Subieron al Forcito y Ludovico estaba tan contento con la noticia del traslado que me metía contra el tráfico, le contó a Ambrosio después. El cholo Cigüeña repetía sus cuentos de siempre.

– Se descompusieron las cañerías y costó carísimo, señor Lozano. Además, la clientela disminuye cada día. Los limeños ya ni cachan, señor, y uno se va a la ruina.

– Bueno, como anda tan mal tu negocio, entonces no te importará que te lo cierre mañana -dijo el señor Lozano.

– Usted cree que son mentiras que invento para no entregarle la mensualidad, señor Lozano -protestó el cholo Cigüeña-. Pero no, aquí está, usted sabe que esto es sagrado para mí. Le cuento mis apuros sólo como amigo, señor Lozano, para Que usted sepa.

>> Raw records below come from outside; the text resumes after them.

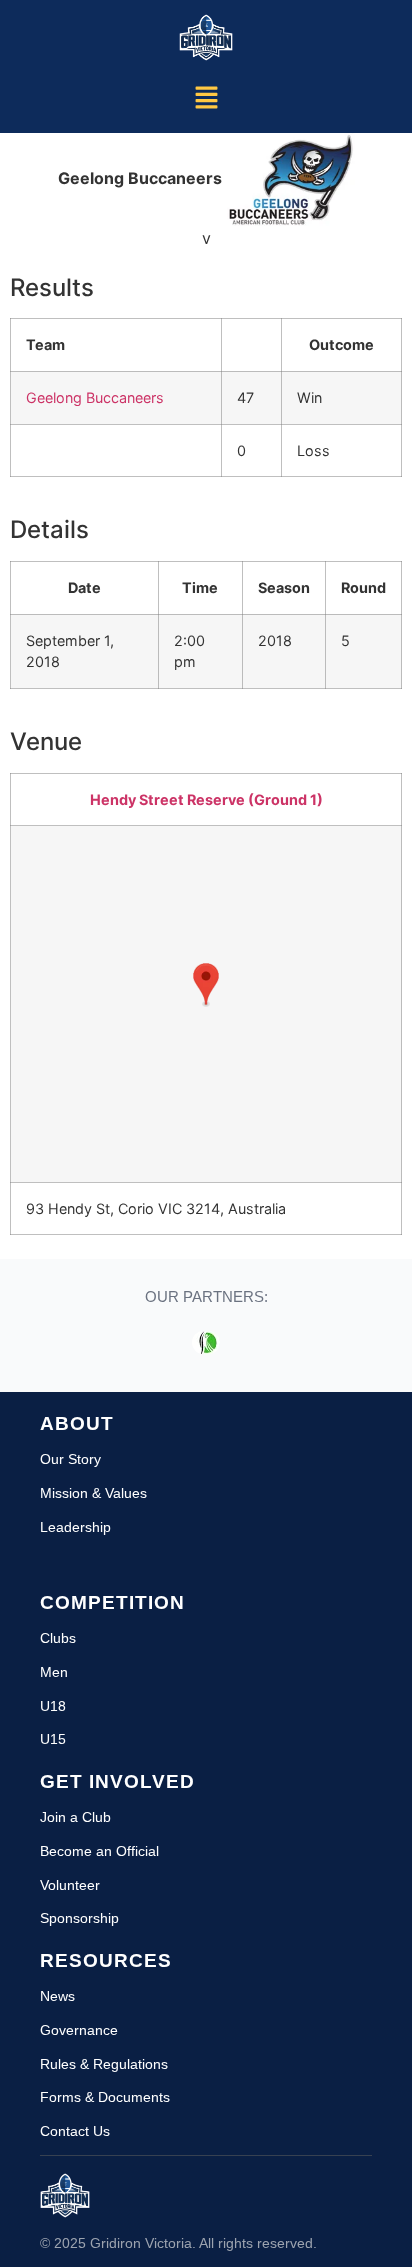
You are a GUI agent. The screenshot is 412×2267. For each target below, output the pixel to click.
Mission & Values (93, 1493)
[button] (206, 98)
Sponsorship (79, 1918)
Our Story (70, 1459)
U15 (53, 1739)
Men (54, 1672)
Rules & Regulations (104, 2064)
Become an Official (99, 1851)
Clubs (58, 1638)
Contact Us (75, 2131)
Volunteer (70, 1885)
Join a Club (75, 1817)
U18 (53, 1706)
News (57, 1996)
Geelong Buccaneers (95, 397)
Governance (79, 2030)
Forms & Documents (105, 2097)
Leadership (75, 1527)
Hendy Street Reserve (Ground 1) (206, 799)
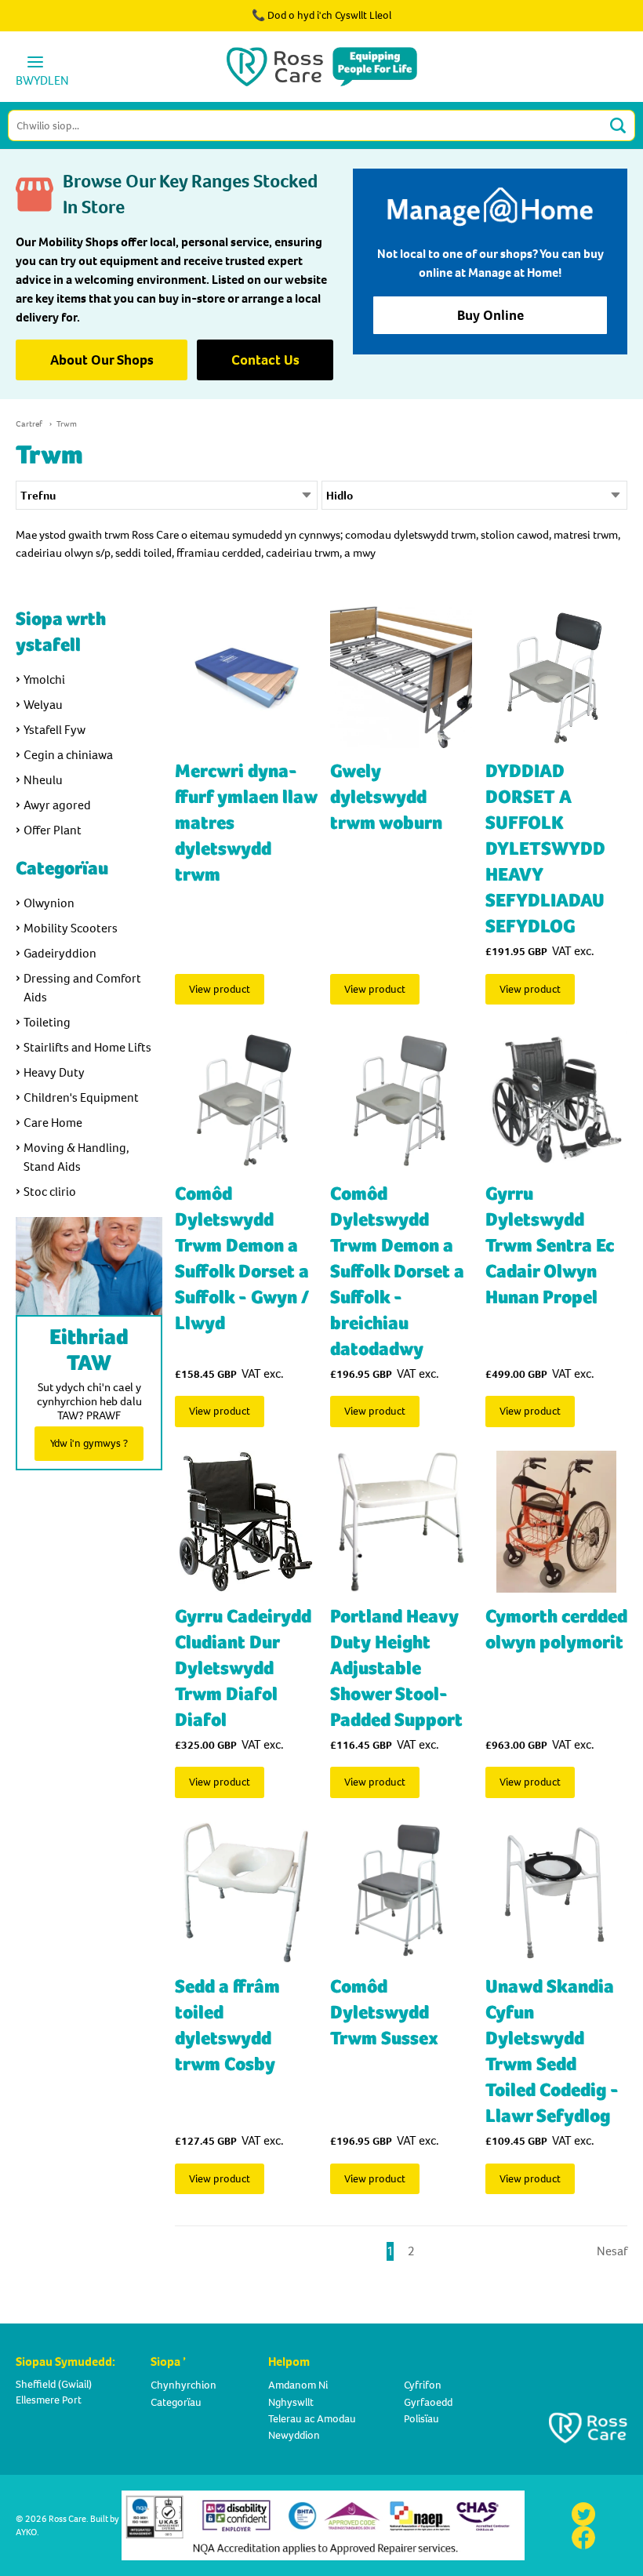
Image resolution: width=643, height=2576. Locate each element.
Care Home (53, 1122)
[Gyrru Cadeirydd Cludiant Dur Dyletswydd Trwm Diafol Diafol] (246, 1522)
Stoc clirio (50, 1191)
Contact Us (265, 360)
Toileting (47, 1022)
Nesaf (612, 2251)
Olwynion (49, 903)
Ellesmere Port (49, 2400)
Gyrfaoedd (428, 2402)
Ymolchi (44, 679)
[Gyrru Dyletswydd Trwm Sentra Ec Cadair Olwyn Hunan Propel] (556, 1099)
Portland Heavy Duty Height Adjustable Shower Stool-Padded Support (396, 1668)
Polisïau (421, 2418)
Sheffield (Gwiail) (54, 2384)
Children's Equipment (81, 1097)
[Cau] (586, 23)
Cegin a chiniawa (68, 755)
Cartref (29, 424)
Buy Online (490, 315)
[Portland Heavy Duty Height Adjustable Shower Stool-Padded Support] (401, 1522)
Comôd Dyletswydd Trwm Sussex (384, 2012)
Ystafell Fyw (54, 729)
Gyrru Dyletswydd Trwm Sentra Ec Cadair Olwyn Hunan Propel (549, 1245)
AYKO (26, 2532)
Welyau (43, 704)
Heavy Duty (54, 1072)
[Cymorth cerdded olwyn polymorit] (556, 1522)
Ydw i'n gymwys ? (89, 1443)
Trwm (66, 424)
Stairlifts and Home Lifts (87, 1047)
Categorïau (176, 2402)
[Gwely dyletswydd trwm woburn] (401, 677)
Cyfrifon (422, 2385)
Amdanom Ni (298, 2385)
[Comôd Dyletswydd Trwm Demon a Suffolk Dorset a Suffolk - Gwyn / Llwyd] (246, 1099)
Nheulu (43, 780)
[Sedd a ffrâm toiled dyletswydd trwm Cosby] (246, 1893)
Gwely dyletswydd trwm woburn (386, 797)
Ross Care (67, 2518)
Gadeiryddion (60, 953)
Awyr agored (57, 805)
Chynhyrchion (183, 2385)
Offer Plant (53, 830)
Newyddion (294, 2435)
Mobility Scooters (71, 928)
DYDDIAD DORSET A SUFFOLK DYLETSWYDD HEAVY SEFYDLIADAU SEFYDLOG (545, 849)
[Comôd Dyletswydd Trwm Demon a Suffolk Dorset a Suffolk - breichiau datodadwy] (401, 1099)
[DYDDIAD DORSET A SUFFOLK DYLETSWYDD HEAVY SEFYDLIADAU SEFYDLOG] (556, 677)
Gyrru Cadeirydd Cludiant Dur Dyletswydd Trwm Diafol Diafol (243, 1668)
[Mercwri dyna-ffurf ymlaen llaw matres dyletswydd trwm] (246, 677)
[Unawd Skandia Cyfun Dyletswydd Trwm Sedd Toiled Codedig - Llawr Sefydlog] (556, 1893)
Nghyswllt (291, 2402)
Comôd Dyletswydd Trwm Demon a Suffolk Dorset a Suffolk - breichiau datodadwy (397, 1271)
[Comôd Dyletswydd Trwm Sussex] (401, 1893)
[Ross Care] (322, 66)
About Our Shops (102, 360)
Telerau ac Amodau (312, 2418)
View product (219, 989)
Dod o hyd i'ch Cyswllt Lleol (329, 15)
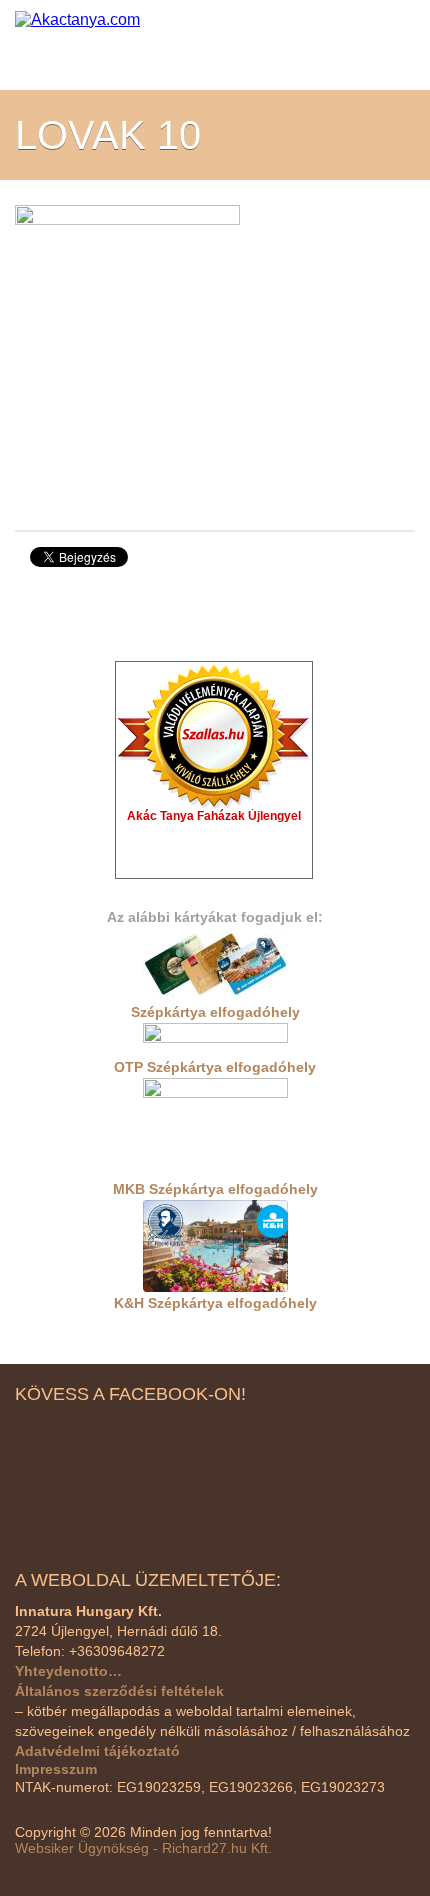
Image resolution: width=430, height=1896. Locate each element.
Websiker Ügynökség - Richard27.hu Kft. (143, 1848)
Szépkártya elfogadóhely (215, 1012)
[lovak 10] (127, 353)
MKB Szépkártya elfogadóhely (215, 1189)
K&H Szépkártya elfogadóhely (215, 1303)
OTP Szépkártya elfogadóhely (215, 1067)
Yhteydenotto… (68, 1671)
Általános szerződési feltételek (119, 1691)
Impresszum (56, 1769)
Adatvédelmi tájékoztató (97, 1751)
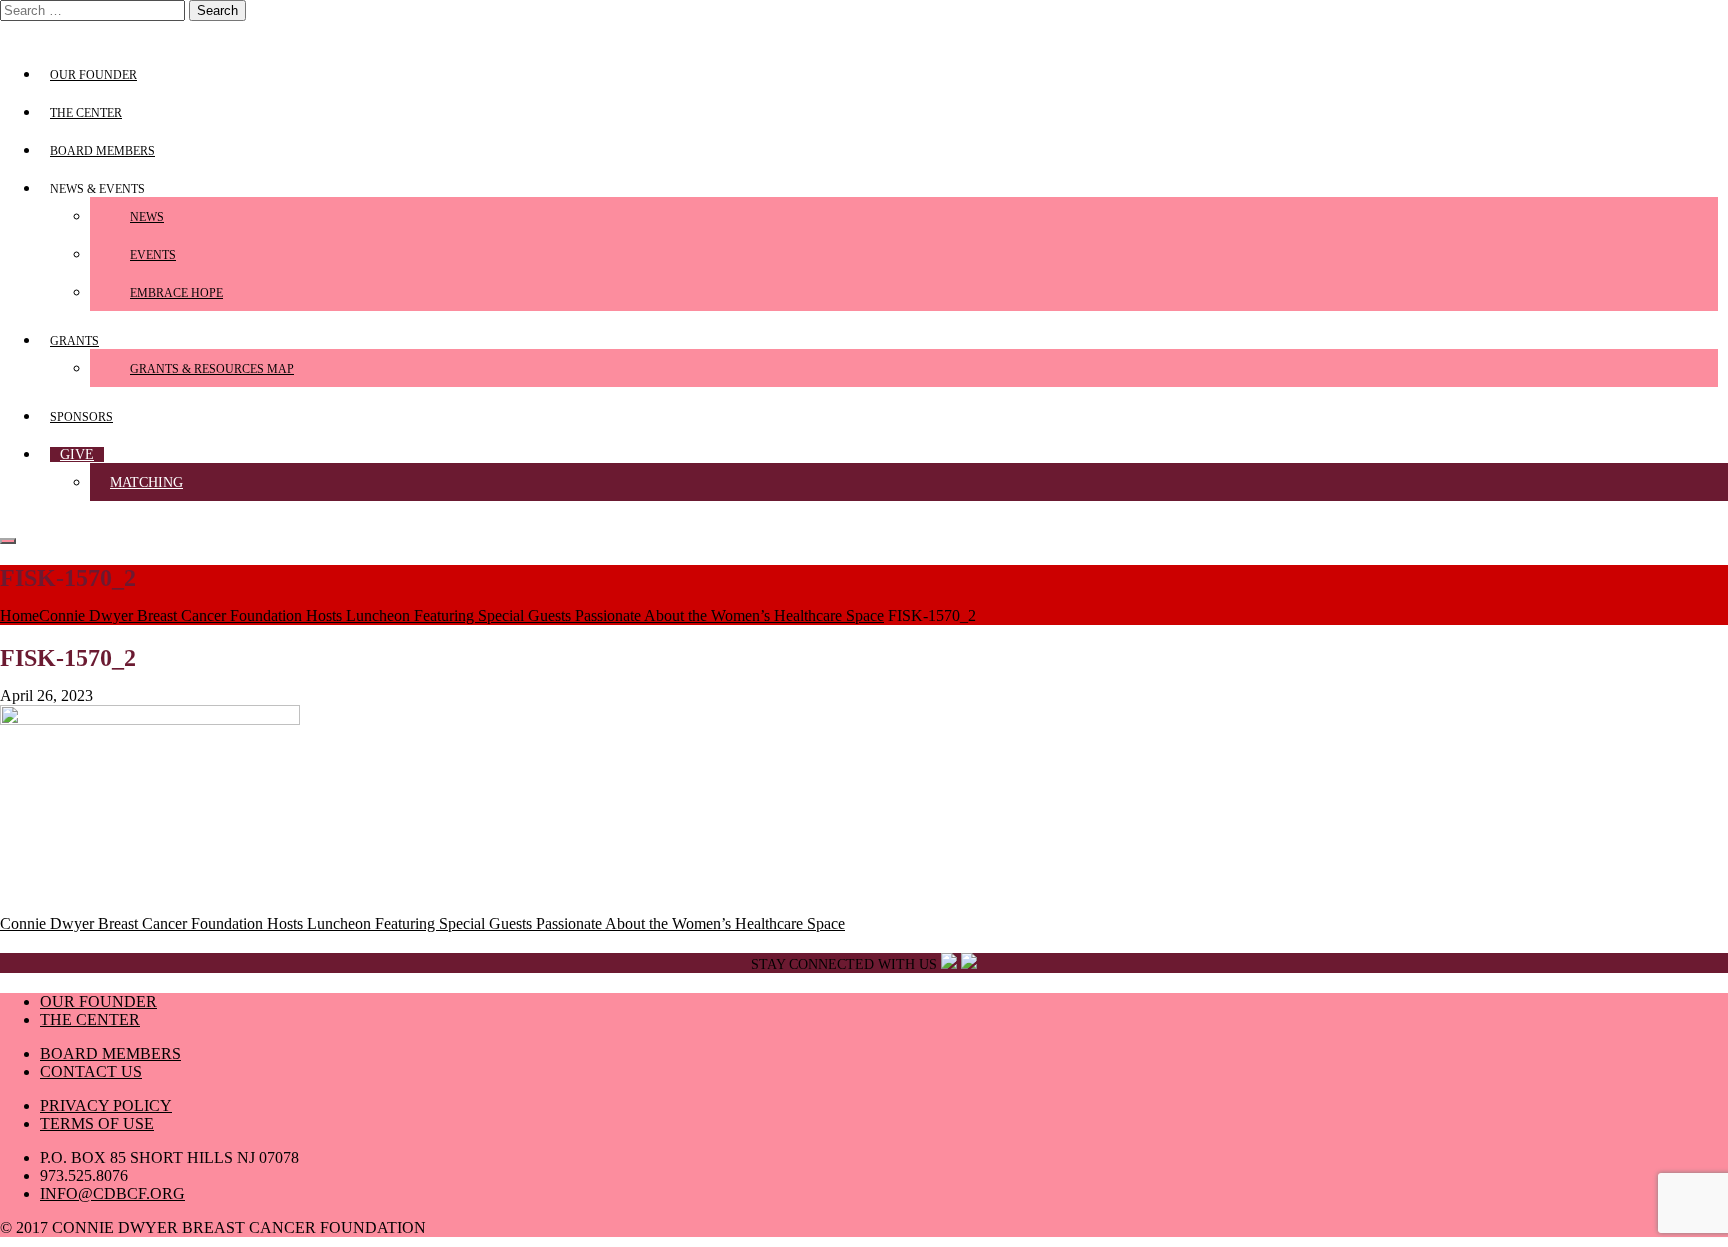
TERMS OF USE (97, 1123)
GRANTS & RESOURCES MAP (212, 369)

– Por su manera de tratarme a mí, también -dijo Ambrosio-. Por la forma como me oye, como me pregunta, como conversamos. Por la confianza que me da. Mi vida cambió desde que entré a trabajar con usted, don.

VII

EL DOMINGO Amalia se demoró una hora arreglándose y hasta Símula, siempre tan seca, le bromeó caramba, qué preparativos para la salida. Ambrosio estaba ya en el paradero cuando ella llegó y le apretó la mano tan fuerte que Amalia dio un gritito. Ay, se reía, contento, terno azul, una camisa tan blanca como sus dientes, una corbatita de motas rojas y blancas: siempre lo tenías saltón, Amalia, ahora también había estado dudando si me dejarías plantado. El tranvía vino semivacío y, antes de que ella se sentara, Ambrosio sacó su pañuelo y sacudió el asiento. La ventana para la reina, dijo, doblándose en dos. Qué buen humor, cómo cambiaba, y se lo dijo: qué distinto te pones cuando no tienes miedo de que te vayan a chapar conmigo. Y él estaba contento porque se acordaba de otros tiempos, Amalia. El conductor los miraba divertido con los boletos en la mano y Ambrosio lo despachó diciéndole ¿se le ofrece algo más? Lo asustaste, dijo Amalia, y él sí, esta vez no se le iba a cruzar nadie, ni un conductor, ni un textil. La miró a los ojos, serio: ¿yo me porté mal, yo me fui con otra? Portarse mal era cuando uno dejaba a su mujer por otra, Amalia, nos peleamos porque no comprendiste lo que te pedí. Si no hubiera sido tan caprichosa, tan engreída, se habrían seguido viendo en la calle y trató de pasarle el brazo por el hombro pero Amalia se lo retiró: suéltame, te portaste mal, y se oyeron risitas. El tranvía se había llenado. Estuvieron un rato callados y después él cambió de conversación: irían un momentito a ver a Ludovico, Ambrosio tenía que hablarle, después se quedarían solos y harían lo que Amalia quisiera. Ella le contó cómo don Cayo y don Fermín alzaban la voz en el escritorio y que el señor dijo después que don Fermín era una rata. Rata será él, dijo Ambrosio, después de ser tan amigos ahora está queriendo hundirlo en sus negocios. En el centro tomaron un ómnibus al Rímac y caminaron un par de cuadras. Era aquí, Amalia, en la calle Chiclayo. Lo siguió hasta el fondo de un pasillo, lo vio sacar una llave.